■ EXERCISE: Your answer should be every line below that includes the word "computer".

====== DATA SHOWN

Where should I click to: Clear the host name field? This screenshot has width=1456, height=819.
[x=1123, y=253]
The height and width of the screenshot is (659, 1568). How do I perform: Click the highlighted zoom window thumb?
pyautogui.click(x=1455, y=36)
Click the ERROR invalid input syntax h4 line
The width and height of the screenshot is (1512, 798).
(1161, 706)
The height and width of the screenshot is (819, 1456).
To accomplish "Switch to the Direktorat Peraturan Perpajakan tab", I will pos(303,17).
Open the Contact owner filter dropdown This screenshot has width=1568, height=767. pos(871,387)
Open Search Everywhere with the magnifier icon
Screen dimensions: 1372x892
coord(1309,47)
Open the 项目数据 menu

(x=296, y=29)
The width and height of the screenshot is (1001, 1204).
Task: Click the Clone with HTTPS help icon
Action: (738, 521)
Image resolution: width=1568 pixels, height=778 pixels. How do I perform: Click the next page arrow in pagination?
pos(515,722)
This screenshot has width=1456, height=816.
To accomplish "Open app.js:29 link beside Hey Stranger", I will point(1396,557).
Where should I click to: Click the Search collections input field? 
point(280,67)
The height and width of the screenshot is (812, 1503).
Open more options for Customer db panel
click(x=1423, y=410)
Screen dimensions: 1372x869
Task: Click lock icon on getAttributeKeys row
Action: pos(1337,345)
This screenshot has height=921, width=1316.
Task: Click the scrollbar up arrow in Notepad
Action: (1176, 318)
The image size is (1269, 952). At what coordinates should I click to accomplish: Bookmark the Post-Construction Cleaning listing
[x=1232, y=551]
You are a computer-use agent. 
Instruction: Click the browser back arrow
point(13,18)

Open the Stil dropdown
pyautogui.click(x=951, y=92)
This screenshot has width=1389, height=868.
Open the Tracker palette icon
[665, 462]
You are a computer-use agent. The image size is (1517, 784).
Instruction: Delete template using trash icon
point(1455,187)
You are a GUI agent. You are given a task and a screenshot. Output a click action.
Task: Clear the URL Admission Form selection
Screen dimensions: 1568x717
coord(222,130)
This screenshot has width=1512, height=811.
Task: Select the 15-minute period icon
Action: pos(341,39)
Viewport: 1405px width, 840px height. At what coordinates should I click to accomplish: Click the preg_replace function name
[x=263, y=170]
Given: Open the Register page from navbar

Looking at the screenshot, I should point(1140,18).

============

■ FINAL ANSWER:
You are a computer-use agent. 
You are a computer-use agent. The image size is (1517, 784).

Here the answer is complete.